Background Information

Fraud and over billing are a huge and costly problem for Medicare, Medicaid, and other federally funded programs. The federal government has estimated that 13% of the $500 billion it pays in healthcare reimbursements are due to fraudulent bills or non-compliant billing practices. According to a recent report to Congress, improper payment in Medicare’s main, fee-for-service program totaled $13.5 billion, or about 8 percent of the $169.5 billion in fee-for-service payments processed in fiscal year 1999.

In the past three fiscal years, the Department of Health and Human Services’ Office of Inspector General (OIG) has reported overall savings of $31.0 billion as a result of their fraud and abuse programs. This included $226 million in audit disallowances, $2.1 billion in investigative receivables, and $28.7 billion in savings from implemented legislative or regulatory recommendations and actions. During this time frame, more than $1.7 billion in healthcare claims have been denied and significant financial penalties, averaging 40-60% of the claim, have been assessed on providers.

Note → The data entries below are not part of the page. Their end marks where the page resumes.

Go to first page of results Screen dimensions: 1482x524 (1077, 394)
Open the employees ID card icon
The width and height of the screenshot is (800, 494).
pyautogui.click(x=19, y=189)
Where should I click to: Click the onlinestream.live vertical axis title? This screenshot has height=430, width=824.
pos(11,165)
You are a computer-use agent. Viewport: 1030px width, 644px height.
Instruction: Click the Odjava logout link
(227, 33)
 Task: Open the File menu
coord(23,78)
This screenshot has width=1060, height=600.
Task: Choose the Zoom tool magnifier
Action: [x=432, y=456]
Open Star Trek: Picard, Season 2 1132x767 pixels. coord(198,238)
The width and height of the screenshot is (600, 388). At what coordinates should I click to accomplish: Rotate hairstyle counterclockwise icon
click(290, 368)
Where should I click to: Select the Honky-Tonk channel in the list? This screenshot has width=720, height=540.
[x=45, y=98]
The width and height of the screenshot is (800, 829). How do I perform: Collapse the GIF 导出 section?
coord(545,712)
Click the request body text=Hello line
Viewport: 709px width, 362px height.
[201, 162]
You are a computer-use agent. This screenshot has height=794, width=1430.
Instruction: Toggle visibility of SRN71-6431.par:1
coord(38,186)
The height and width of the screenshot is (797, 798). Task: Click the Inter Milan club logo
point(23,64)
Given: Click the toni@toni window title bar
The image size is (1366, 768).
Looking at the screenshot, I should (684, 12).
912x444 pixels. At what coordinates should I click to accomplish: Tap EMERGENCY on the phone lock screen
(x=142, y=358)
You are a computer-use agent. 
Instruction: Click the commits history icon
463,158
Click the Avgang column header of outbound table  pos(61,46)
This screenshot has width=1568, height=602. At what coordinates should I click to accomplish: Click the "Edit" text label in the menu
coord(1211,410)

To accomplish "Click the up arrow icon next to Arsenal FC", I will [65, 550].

Also, during the past three fiscal years, more than 8,697 abusive or fraudulent individuals and entities were excluded from doing business with Medicare, Medicaid, and other Federal and State healthcare programs. Additionally, there were 1,085 convictions of individuals or entities that engaged in "crimes against departmental programs." The OIG is currently monitoring 440 settlement agreements with integrity provisions and corporate integrity agreements, which is expected to increase to over 500 by the end of 2000. Other pertinent facts include:

The culprits are mainly individual doctors and hospitals. Penalties for individual practices can quickly add up to hundreds of thousands of dollars, and the lines between intentional fraud and unintentional but large-scale errors have been blurred. Fines are levied frequently, and the government collects $7 to $11 for each enforcement dollar they spend. Because enforcement has an excellent return on investment, and since such huge amounts are still estimated to be lost each year, the government is pouring additional resources into the fraud and abuse program.

An effective compliance program is essential for practices of all sizes and does not have to be costly or resource-intensive. With the development of a formal program, a practice may find it easier to comply with its affirmative duty to ensure the accuracy of claims submitted for reimbursement.